Science proves false news travels fast
That bad news travels fast has been known forever. In 1710, Jonathon Swift wrote, ‘‘Falsehood thrives but truth comes limping after it’’. In Swift’s day, news spread only as fast as a horse could trot between villages.
Today, the web and Twitter spread news instantly to every corner of the globe. But now, it’s official. False news travels faster, further, deeper and more broadly than true news.
In a comprehensive new study, Soroush Vosoughi and his colleagues at Massachusetts Institute of Technology analysed 126,000 stories spread as tweets. All messages were tested on six factchecking websites and sorted into verifiable and unsubstantiated stories. Three million, mainly Americans, read these tweets between 2006 and 2017.
False news spread three times faster than accurate news, and was 70 per cent more likely to be retweeted than true stories. If a news story reached 1500 people on Twitter, it did so six times faster if it was a false story.
True stories were lucky to reach up to 1000 people, but false news reached 10,000 to 100,000 people. Vosoughi and his team found that in all categories of information, false news spreads further, faster, and reaches more people than honest news.
False political news travelled even deeper and further, and was more viral than any other category of falsehoods, especially during elections.
‘‘If it bleeds, it leads’’ is a common principle, in conventional newsrooms and on Twitter. Cognitive psychologists know that novel, shocking or alarming stimuli grab our attention more readily.
False and fake storytellers exploit this system by peppering their messages with novelty, shock, horror and scandal. They use language tailored to provoke surprise, disgust and incitements to moral outrage.
The MIT team finds that Twitter acts like an echo chamber for amplifying false news. Users look for stories that confirm their beliefs and prejudices, and ignore or dismiss dissenting, critical or contrary stories.
When the web was invented, it was generally supposed that it would promote wide democratic discourse. That hope has gone out the window. The web and Twitter are now awash with snake oil salesmen, conspiracy theorists, demagogues and messianic gurus.

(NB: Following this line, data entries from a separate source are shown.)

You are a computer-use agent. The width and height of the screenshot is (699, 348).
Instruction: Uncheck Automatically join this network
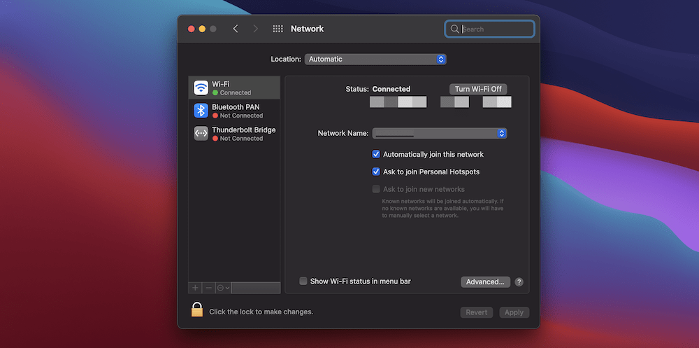pyautogui.click(x=376, y=154)
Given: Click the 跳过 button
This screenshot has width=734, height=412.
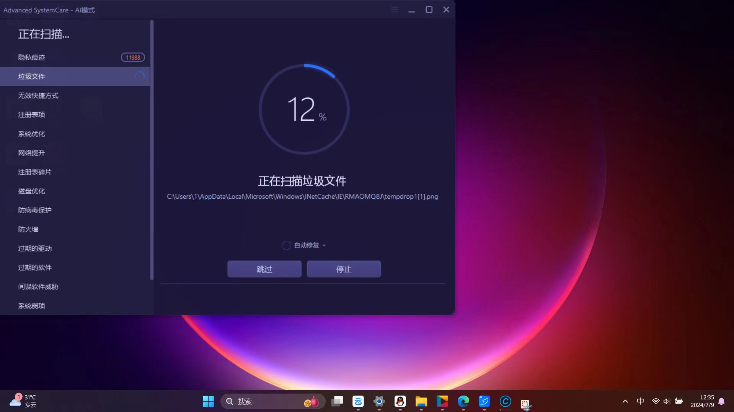Looking at the screenshot, I should click(x=264, y=269).
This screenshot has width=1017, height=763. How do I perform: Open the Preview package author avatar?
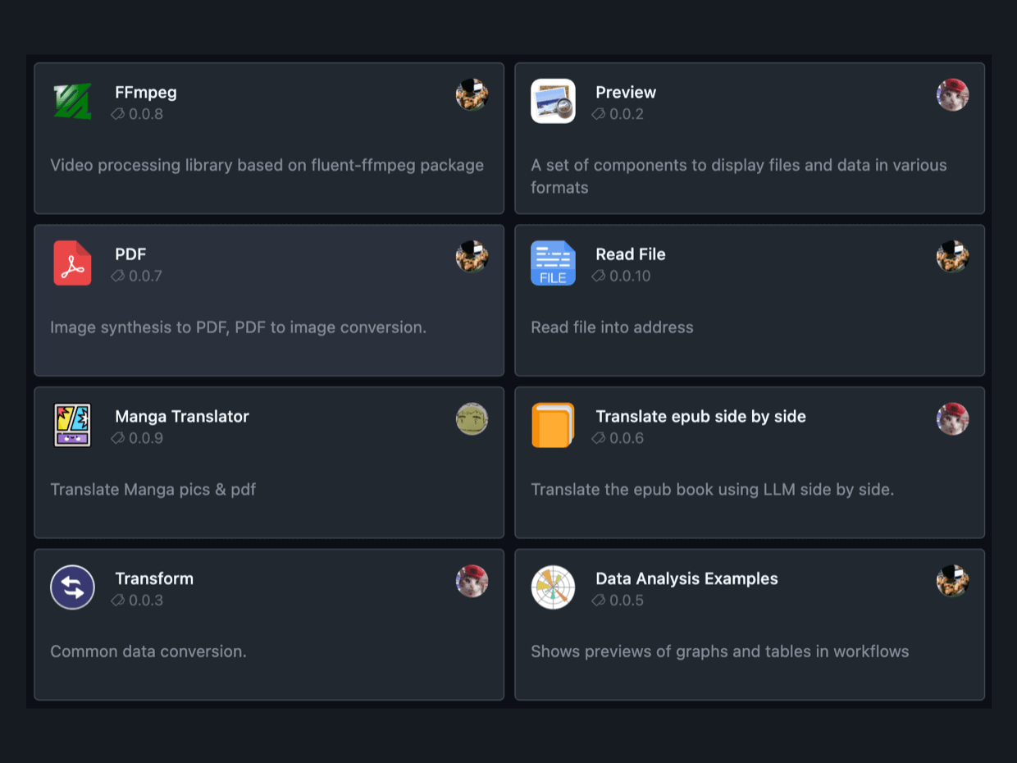pos(952,95)

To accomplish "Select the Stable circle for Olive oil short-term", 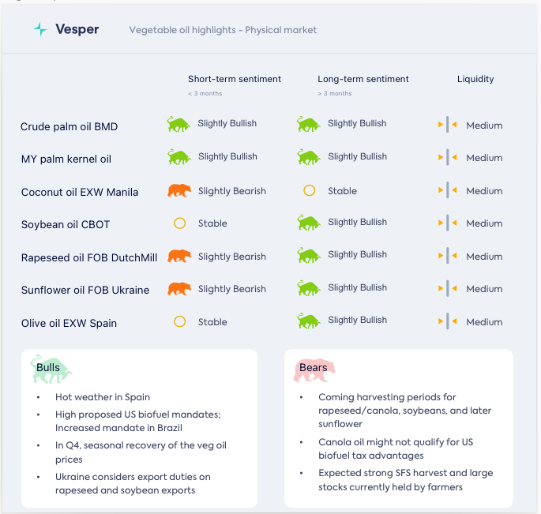I will 179,321.
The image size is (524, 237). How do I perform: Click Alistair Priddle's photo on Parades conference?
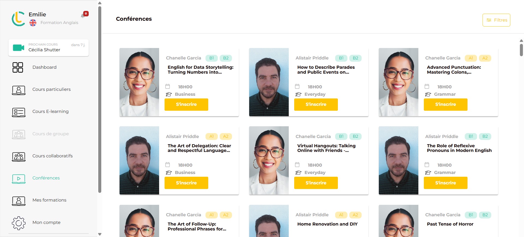[269, 82]
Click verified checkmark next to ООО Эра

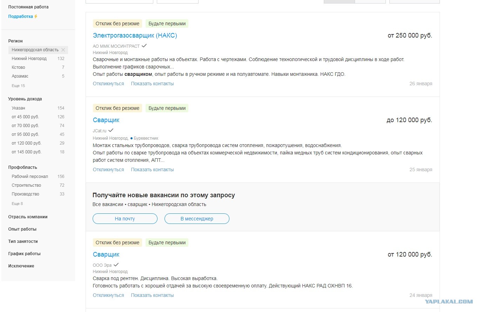116,265
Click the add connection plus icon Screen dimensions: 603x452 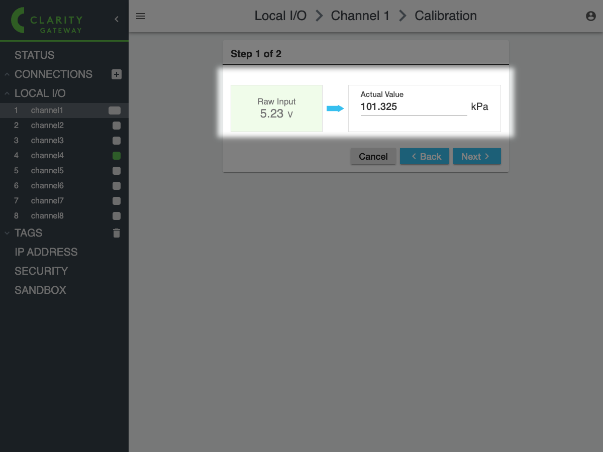(x=117, y=74)
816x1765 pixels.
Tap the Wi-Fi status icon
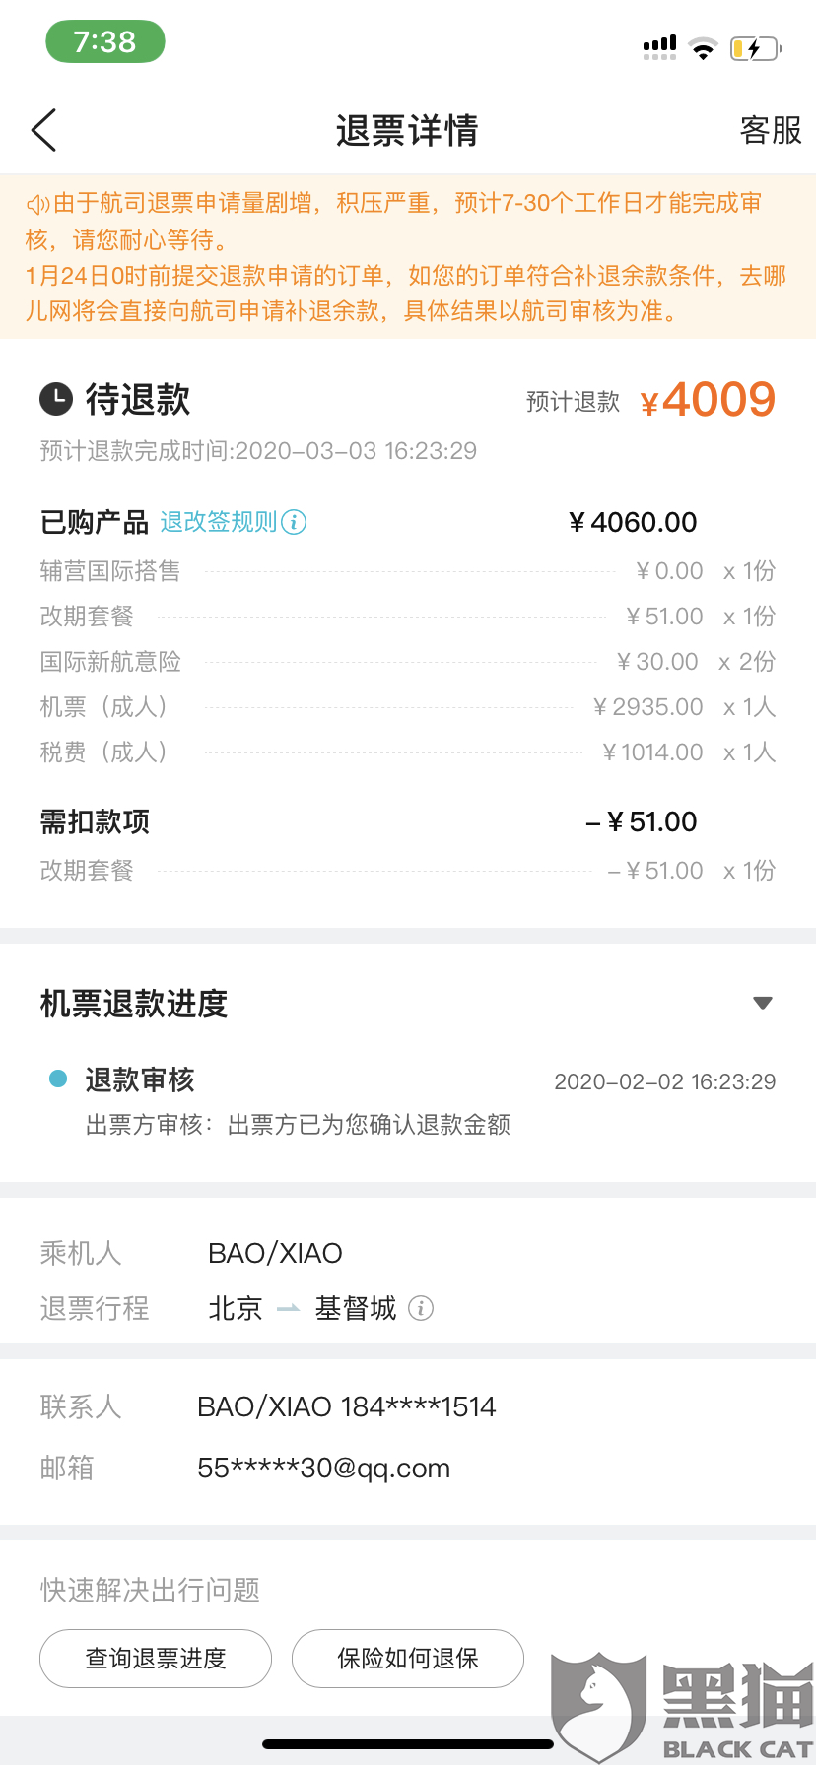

They can be anonymous, crazy, odd, hateful, abusive and the most loud-mouthed people on Earth.
Twitter serves to magnify their bizarre, twisted views and swamp honest news.
Because false news diffuses so widely and quickly, it attracts associated advertising revenue and pours money into the pockets of media moguls.
That’s in America, but what about New Zealand? We’re not so much in the line of fire here, mainly because of our small population and we are not governed by a demagogue who has made an art form of fake news. Media moguls can’t expect to make much by fooling a handful of New Zealanders.
Nevertheless NZ Twitterland is alive with false stories about vaccination, fluoride, 1080, phone towers, genetic engineering and New Zealand history.